● **INPUT RECORDS**
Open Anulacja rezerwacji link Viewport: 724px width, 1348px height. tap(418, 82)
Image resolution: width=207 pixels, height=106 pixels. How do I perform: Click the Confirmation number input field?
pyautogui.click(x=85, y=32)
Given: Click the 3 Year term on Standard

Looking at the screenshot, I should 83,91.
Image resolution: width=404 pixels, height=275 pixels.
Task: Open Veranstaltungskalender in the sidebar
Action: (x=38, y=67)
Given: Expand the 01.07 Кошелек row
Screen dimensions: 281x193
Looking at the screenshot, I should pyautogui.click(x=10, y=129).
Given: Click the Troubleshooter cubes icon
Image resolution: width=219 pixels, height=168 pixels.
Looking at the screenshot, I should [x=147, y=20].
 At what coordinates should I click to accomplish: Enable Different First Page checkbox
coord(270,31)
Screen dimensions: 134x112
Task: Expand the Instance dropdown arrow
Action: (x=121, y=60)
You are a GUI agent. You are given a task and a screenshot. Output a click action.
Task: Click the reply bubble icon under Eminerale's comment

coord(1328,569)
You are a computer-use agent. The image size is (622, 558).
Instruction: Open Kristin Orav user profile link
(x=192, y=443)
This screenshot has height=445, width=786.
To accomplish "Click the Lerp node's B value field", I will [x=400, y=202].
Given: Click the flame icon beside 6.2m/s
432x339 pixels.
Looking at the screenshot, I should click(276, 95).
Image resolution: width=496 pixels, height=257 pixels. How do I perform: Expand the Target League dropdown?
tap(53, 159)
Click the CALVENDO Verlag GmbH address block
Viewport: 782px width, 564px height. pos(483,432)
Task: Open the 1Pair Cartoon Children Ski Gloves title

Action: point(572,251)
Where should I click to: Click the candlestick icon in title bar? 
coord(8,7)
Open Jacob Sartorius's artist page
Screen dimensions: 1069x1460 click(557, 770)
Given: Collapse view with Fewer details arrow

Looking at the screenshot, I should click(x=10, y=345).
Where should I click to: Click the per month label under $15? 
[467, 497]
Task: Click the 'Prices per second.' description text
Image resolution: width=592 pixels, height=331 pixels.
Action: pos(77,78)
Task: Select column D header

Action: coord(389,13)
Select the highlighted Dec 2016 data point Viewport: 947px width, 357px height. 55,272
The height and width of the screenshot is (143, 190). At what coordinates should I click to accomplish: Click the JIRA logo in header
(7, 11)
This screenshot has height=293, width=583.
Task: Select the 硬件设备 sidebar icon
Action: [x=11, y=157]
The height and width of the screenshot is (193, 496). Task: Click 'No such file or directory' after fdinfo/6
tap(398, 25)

● **REQUIRED WORK**
Please return the data above in full, without altering a single line.

● **YOUR RESPONSE**
Open Anulacja rezerwacji link Viewport: 724px width, 1348px height. tap(418, 82)
Image resolution: width=207 pixels, height=106 pixels. How do I perform: Click the Confirmation number input field?
pyautogui.click(x=85, y=32)
Given: Click the 3 Year term on Standard

Looking at the screenshot, I should 83,91.
Image resolution: width=404 pixels, height=275 pixels.
Task: Open Veranstaltungskalender in the sidebar
Action: (x=38, y=67)
Given: Expand the 01.07 Кошелек row
Screen dimensions: 281x193
Looking at the screenshot, I should pyautogui.click(x=10, y=129).
Given: Click the Troubleshooter cubes icon
Image resolution: width=219 pixels, height=168 pixels.
Looking at the screenshot, I should [x=147, y=20].
 At what coordinates should I click to accomplish: Enable Different First Page checkbox
coord(270,31)
Screen dimensions: 134x112
Task: Expand the Instance dropdown arrow
Action: (x=121, y=60)
You are a GUI agent. You are given a task and a screenshot. Output a click action.
Task: Click the reply bubble icon under Eminerale's comment

coord(1328,569)
You are a computer-use agent. The image size is (622, 558).
Instruction: Open Kristin Orav user profile link
(x=192, y=443)
This screenshot has height=445, width=786.
To accomplish "Click the Lerp node's B value field", I will [x=400, y=202].
Given: Click the flame icon beside 6.2m/s
432x339 pixels.
Looking at the screenshot, I should click(276, 95).
Image resolution: width=496 pixels, height=257 pixels. How do I perform: Expand the Target League dropdown?
tap(53, 159)
Click the CALVENDO Verlag GmbH address block
Viewport: 782px width, 564px height. pos(483,432)
Task: Open the 1Pair Cartoon Children Ski Gloves title

Action: point(572,251)
Where should I click to: Click the candlestick icon in title bar? 
coord(8,7)
Open Jacob Sartorius's artist page
Screen dimensions: 1069x1460 click(557, 770)
Given: Collapse view with Fewer details arrow

Looking at the screenshot, I should click(x=10, y=345).
Where should I click to: Click the per month label under $15? 
[467, 497]
Task: Click the 'Prices per second.' description text
Image resolution: width=592 pixels, height=331 pixels.
Action: pos(77,78)
Task: Select column D header

Action: coord(389,13)
Select the highlighted Dec 2016 data point Viewport: 947px width, 357px height. 55,272
The height and width of the screenshot is (143, 190). At what coordinates should I click to accomplish: Click the JIRA logo in header
(7, 11)
This screenshot has height=293, width=583.
Task: Select the 硬件设备 sidebar icon
Action: [x=11, y=157]
The height and width of the screenshot is (193, 496). Task: Click 'No such file or directory' after fdinfo/6
tap(398, 25)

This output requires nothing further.